- **Given information**
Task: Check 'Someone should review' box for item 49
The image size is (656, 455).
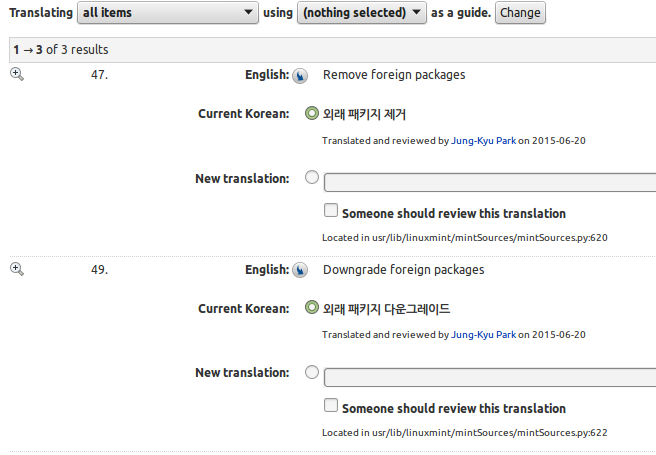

==

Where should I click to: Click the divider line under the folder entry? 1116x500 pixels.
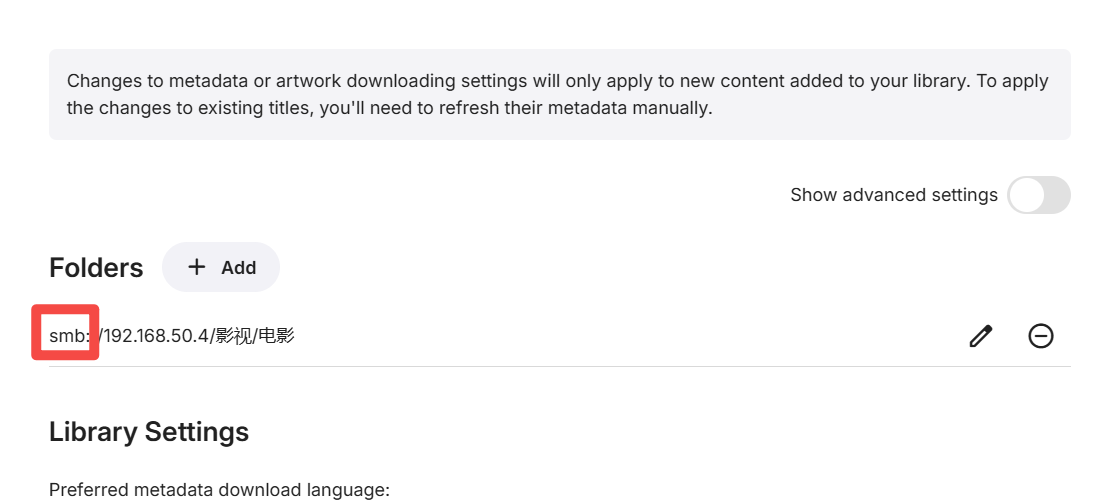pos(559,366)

...

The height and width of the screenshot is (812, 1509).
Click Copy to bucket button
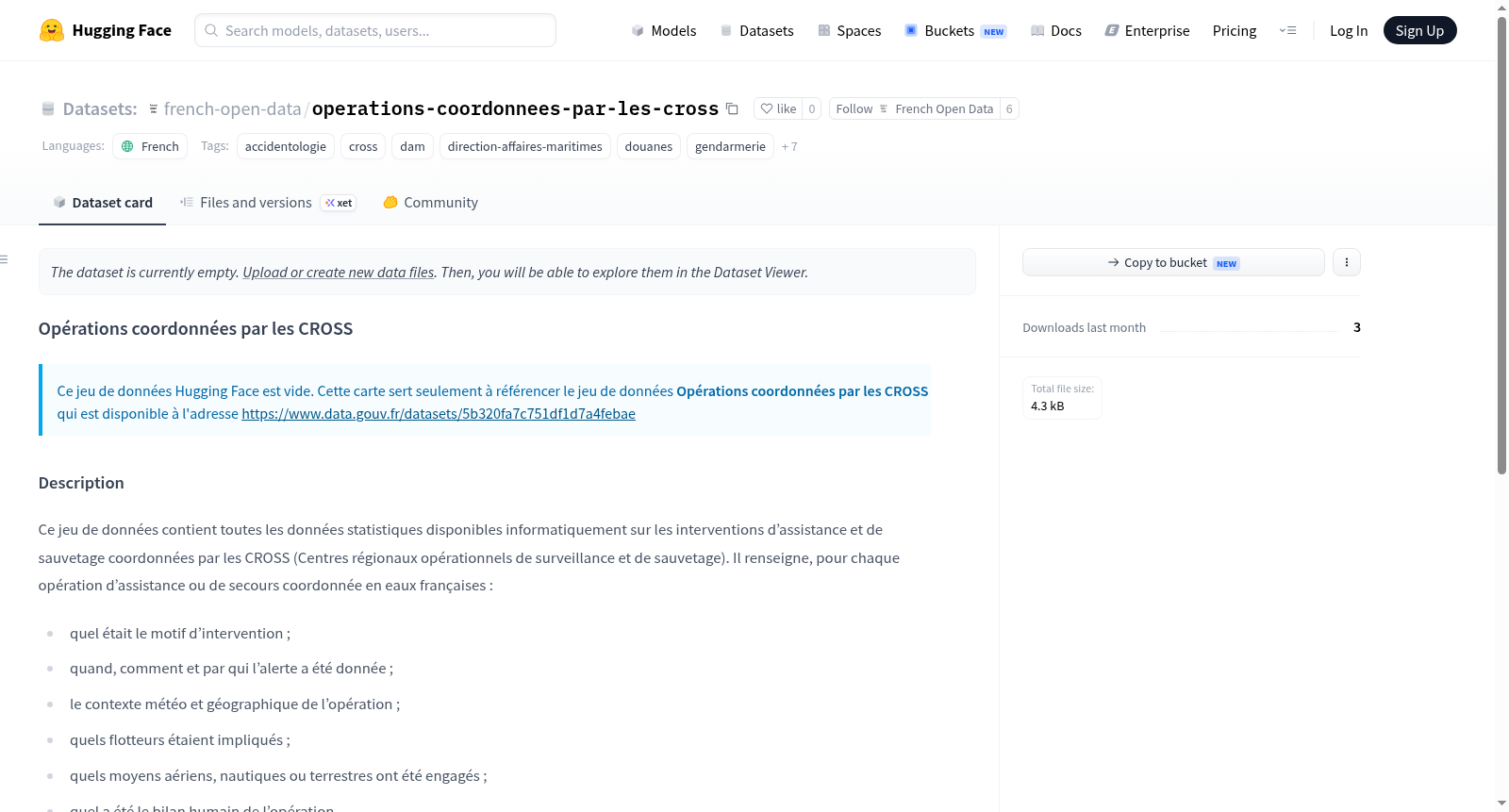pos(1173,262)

- **Exercise requirements**
Here the job is to set down exactly the lines of the material above that fall between the one with "Task: Check 'Someone" and the one with "The image size is (656, 455).", inclusive, and nothing beyond them.

- **Answer for the task**
Task: Check 'Someone should review' box for item 49
The image size is (656, 455).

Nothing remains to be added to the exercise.